> **Your task**
Repeat everything from the start of the rows down through the line containing "Click coin icon", keeping each line as it stands.

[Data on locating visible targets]
=-=-=-=-=

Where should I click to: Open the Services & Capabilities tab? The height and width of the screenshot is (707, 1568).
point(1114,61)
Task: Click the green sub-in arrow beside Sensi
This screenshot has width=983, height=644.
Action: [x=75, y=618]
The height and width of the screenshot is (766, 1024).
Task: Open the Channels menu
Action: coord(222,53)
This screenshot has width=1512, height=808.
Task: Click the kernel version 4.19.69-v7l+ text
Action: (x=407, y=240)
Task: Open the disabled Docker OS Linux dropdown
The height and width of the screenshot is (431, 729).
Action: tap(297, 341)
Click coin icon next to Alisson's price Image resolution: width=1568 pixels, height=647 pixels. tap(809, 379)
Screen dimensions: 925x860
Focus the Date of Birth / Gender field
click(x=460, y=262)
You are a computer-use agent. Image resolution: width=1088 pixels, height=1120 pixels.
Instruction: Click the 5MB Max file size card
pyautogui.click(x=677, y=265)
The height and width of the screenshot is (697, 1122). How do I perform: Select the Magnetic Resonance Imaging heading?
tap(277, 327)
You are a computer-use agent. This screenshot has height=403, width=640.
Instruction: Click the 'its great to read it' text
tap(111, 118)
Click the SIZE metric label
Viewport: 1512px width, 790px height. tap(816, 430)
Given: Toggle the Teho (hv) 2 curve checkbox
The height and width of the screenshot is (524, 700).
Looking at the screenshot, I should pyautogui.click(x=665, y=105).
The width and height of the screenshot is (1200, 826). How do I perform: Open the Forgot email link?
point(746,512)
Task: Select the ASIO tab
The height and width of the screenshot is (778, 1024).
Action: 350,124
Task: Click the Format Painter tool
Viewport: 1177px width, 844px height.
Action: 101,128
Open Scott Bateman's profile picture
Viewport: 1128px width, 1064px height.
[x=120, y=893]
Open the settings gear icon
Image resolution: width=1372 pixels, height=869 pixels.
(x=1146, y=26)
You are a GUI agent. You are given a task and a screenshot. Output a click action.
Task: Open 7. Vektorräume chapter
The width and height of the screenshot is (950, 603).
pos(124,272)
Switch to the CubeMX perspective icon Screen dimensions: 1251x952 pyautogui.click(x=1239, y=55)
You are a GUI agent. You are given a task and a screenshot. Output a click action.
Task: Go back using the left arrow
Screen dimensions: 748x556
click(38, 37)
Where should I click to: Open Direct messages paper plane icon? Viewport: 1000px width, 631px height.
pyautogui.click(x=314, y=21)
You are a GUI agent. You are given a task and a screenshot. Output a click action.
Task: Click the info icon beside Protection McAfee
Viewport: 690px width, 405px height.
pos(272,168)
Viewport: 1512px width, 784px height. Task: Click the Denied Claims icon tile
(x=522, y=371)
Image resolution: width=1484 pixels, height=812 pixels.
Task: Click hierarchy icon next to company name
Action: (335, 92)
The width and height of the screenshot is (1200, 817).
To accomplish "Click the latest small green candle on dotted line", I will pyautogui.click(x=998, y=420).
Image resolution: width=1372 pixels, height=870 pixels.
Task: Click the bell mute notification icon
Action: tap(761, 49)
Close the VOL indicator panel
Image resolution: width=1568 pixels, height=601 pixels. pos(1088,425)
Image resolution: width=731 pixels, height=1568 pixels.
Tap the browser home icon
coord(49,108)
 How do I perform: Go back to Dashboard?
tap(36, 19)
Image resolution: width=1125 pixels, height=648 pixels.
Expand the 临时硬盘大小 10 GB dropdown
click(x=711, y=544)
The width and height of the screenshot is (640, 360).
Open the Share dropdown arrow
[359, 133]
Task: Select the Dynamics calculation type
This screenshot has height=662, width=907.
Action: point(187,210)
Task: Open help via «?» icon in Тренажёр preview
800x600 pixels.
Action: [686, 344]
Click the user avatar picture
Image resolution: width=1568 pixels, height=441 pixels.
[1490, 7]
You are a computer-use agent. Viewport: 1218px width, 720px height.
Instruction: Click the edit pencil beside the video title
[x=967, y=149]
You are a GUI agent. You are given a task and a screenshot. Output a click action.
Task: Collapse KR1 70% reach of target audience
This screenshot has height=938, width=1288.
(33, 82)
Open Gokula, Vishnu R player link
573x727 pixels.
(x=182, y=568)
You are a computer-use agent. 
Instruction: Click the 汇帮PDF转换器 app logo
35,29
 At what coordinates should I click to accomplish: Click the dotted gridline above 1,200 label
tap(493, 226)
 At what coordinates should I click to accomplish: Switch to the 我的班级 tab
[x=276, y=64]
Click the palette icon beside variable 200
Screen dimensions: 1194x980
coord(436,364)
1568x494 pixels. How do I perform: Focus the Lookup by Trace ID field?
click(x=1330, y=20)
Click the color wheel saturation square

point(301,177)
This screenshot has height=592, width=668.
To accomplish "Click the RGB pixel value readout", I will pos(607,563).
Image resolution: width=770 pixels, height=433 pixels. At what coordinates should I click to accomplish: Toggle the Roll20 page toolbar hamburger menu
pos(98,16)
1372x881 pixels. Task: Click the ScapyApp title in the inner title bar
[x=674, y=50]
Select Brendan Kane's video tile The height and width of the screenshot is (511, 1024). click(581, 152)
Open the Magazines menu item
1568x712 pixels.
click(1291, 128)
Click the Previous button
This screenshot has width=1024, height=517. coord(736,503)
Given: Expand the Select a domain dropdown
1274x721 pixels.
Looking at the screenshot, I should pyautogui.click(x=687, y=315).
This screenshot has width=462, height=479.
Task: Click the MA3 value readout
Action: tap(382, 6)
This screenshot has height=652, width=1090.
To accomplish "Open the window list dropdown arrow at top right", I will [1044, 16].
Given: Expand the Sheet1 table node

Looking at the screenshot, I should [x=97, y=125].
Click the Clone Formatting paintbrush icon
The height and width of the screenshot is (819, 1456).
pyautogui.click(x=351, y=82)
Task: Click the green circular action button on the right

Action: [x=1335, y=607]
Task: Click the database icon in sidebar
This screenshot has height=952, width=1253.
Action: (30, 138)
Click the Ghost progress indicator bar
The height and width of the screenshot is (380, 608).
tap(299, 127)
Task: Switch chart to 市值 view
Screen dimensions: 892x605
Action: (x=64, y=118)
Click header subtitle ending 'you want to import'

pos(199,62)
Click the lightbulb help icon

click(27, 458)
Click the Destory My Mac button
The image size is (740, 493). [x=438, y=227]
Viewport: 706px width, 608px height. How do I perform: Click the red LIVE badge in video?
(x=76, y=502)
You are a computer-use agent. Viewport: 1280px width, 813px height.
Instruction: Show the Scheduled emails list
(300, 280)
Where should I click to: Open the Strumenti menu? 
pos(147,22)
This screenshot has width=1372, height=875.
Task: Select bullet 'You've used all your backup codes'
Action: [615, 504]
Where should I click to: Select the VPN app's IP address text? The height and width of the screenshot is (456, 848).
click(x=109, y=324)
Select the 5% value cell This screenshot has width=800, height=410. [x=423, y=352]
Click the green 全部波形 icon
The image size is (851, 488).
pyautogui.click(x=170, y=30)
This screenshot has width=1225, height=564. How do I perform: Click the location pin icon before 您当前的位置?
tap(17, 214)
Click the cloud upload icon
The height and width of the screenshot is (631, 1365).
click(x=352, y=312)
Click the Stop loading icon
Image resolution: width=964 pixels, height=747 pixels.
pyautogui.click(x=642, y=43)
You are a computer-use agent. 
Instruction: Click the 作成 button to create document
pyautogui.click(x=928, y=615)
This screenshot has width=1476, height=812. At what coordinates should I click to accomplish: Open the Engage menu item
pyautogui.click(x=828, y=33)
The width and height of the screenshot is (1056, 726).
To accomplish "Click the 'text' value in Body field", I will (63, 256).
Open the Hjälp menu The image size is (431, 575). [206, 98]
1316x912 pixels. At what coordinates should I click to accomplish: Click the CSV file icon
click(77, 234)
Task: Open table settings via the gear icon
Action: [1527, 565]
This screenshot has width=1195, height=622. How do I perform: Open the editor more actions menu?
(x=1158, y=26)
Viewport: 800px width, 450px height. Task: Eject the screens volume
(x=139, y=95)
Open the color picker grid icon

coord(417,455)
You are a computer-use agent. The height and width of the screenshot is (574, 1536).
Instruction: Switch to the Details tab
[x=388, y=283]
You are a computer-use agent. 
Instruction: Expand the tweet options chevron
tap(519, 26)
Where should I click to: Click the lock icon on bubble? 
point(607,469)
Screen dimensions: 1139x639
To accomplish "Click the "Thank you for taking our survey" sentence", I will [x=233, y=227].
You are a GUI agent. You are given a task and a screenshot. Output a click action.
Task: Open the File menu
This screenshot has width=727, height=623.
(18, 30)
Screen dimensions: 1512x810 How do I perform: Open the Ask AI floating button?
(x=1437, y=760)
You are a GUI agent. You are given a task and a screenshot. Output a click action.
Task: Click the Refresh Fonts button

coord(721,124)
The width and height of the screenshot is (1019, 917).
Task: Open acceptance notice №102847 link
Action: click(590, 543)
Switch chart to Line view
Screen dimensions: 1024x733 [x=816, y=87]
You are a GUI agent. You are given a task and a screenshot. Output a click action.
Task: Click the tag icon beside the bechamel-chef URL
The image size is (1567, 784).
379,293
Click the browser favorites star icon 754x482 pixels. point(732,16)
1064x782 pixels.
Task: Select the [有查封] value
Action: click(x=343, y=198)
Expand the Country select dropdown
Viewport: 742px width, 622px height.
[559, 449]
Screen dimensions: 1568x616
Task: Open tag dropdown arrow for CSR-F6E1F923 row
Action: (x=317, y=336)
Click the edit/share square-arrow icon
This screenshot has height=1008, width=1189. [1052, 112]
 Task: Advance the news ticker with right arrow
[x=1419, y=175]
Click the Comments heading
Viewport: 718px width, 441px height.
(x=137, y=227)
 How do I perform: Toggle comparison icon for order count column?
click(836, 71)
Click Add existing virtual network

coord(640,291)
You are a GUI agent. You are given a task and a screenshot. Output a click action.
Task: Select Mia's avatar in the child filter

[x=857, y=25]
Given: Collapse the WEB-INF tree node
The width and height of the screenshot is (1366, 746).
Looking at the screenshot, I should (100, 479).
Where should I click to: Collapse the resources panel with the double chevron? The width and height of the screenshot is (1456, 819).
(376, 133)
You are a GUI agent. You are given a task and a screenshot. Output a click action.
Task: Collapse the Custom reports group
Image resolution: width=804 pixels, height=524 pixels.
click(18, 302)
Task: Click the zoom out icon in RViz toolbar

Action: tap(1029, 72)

=-=-=-=-=

> **Solved exercise**
Where should I click to: Open the Services & Capabilities tab? The height and width of the screenshot is (707, 1568).
point(1114,61)
Task: Click the green sub-in arrow beside Sensi
This screenshot has width=983, height=644.
Action: [x=75, y=618]
The height and width of the screenshot is (766, 1024).
Task: Open the Channels menu
Action: coord(222,53)
This screenshot has width=1512, height=808.
Task: Click the kernel version 4.19.69-v7l+ text
Action: (x=407, y=240)
Task: Open the disabled Docker OS Linux dropdown
The height and width of the screenshot is (431, 729).
Action: tap(297, 341)
Click coin icon next to Alisson's price Image resolution: width=1568 pixels, height=647 pixels. tap(809, 379)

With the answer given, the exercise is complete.